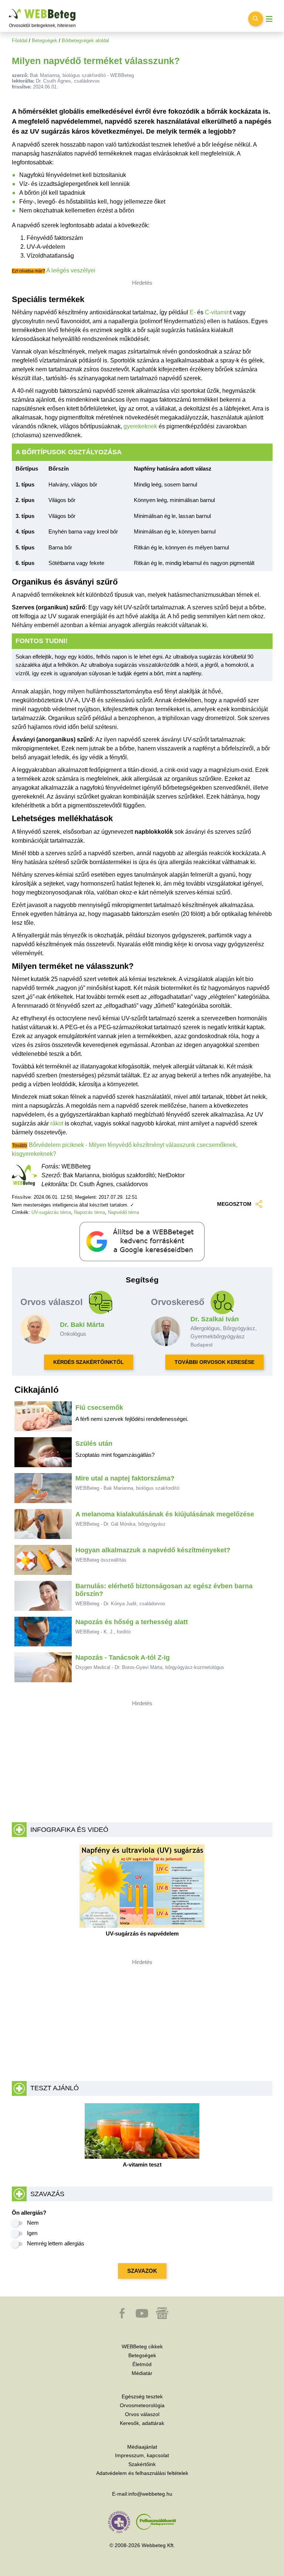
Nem (33, 2222)
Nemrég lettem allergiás (55, 2243)
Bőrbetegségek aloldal (85, 40)
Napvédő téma (123, 1212)
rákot (56, 1123)
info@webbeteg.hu (150, 2494)
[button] (123, 2317)
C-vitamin (217, 312)
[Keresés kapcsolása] (255, 18)
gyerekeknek (140, 426)
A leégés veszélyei (70, 270)
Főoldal (19, 40)
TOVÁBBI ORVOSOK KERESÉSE (214, 1362)
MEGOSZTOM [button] (234, 1204)
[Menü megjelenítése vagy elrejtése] (269, 19)
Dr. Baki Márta (82, 1324)
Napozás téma (89, 1212)
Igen (32, 2233)
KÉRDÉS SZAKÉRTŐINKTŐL (88, 1362)
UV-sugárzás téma (51, 1212)
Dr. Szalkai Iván (214, 1319)
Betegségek (44, 40)
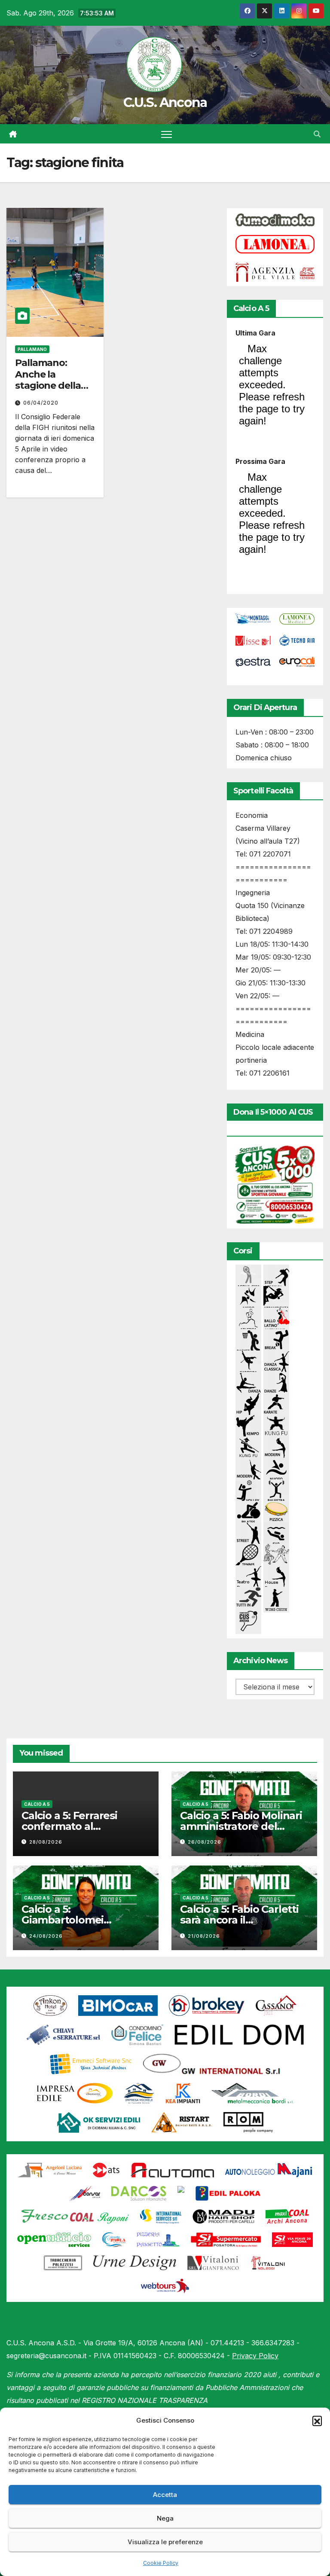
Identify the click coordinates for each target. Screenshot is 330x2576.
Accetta (165, 2495)
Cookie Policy (160, 2563)
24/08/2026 (46, 1936)
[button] (317, 2420)
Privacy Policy (255, 2355)
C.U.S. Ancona (165, 102)
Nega (165, 2518)
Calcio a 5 (37, 1804)
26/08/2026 (204, 1842)
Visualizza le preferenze (165, 2542)
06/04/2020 (40, 402)
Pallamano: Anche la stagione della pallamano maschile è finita (52, 385)
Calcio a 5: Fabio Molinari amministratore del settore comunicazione (241, 1826)
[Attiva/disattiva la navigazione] (166, 133)
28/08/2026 (45, 1842)
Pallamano (32, 349)
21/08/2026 (204, 1936)
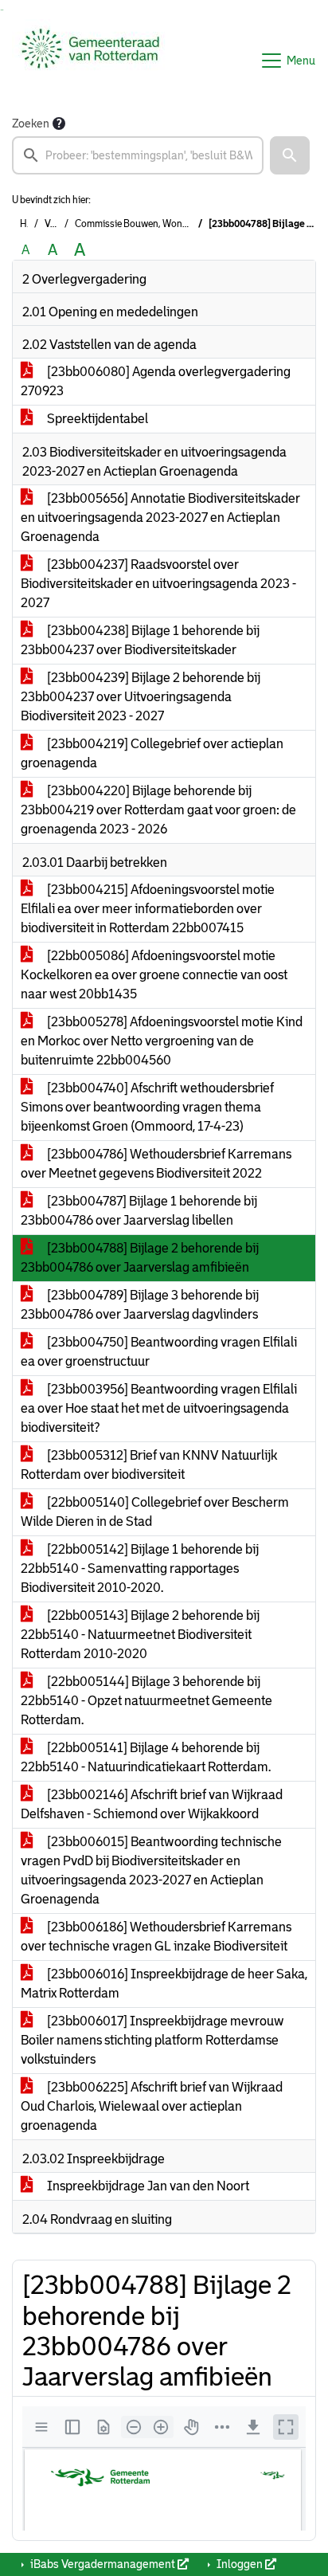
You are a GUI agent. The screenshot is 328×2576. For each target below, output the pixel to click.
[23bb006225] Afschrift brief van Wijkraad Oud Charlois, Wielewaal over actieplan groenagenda (152, 2106)
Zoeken (30, 123)
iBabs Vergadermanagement (103, 2564)
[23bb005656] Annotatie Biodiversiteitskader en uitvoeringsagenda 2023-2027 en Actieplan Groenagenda (160, 517)
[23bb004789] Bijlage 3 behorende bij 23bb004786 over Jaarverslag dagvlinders (140, 1304)
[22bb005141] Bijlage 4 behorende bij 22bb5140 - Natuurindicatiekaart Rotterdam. (146, 1757)
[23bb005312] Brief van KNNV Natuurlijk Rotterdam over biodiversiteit (149, 1465)
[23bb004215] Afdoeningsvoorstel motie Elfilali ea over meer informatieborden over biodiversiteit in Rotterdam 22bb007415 (148, 909)
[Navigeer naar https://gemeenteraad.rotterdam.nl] (90, 60)
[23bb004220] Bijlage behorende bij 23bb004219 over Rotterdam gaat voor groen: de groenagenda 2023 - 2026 (158, 810)
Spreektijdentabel (96, 418)
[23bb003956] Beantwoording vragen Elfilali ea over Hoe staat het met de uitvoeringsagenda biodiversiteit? (159, 1408)
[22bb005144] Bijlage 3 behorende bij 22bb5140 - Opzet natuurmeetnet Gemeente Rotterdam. (146, 1701)
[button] (290, 155)
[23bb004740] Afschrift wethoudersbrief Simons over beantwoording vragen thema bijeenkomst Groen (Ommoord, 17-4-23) (147, 1107)
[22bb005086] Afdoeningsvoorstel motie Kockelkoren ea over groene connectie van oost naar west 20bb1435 (154, 975)
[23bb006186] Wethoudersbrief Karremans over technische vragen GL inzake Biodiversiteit (156, 1936)
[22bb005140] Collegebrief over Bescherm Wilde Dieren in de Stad (155, 1512)
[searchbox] (138, 155)
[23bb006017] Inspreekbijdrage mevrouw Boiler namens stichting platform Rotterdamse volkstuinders (152, 2040)
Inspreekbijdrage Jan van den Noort (147, 2186)
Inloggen (239, 2564)
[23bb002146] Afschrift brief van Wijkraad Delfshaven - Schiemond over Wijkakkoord (152, 1804)
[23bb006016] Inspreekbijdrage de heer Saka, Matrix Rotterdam (164, 1983)
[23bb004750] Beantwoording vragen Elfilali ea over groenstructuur (159, 1351)
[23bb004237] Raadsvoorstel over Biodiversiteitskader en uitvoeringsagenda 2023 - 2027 (158, 584)
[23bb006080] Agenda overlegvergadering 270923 (156, 381)
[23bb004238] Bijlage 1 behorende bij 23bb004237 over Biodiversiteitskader (140, 640)
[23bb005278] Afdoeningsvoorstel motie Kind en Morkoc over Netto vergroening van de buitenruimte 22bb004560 (162, 1041)
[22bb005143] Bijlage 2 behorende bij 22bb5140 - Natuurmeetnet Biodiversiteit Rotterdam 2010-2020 (140, 1634)
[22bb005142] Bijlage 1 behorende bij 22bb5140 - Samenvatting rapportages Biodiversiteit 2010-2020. (140, 1568)
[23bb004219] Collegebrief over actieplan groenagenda (152, 753)
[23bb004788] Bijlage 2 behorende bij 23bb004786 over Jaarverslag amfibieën (140, 1257)
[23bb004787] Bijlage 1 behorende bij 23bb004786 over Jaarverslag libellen (139, 1210)
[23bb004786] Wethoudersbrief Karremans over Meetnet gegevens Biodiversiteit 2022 (156, 1163)
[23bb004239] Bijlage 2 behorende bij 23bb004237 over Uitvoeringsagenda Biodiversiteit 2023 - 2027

===============

▶ [Task objective]: Go through the entries above and report every line in which the word "motie" appears.

▶ [Answer box]:
[23bb004215] Afdoeningsvoorstel motie Elfilali ea over meer informatieborden over biodiversiteit in Rotterdam 22bb007415 (148, 909)
[22bb005086] Afdoeningsvoorstel motie Kockelkoren ea over groene connectie van oost naar west 20bb1435 (154, 975)
[23bb005278] Afdoeningsvoorstel motie Kind en Morkoc over Netto vergroening van de buitenruimte 22bb004560 (162, 1041)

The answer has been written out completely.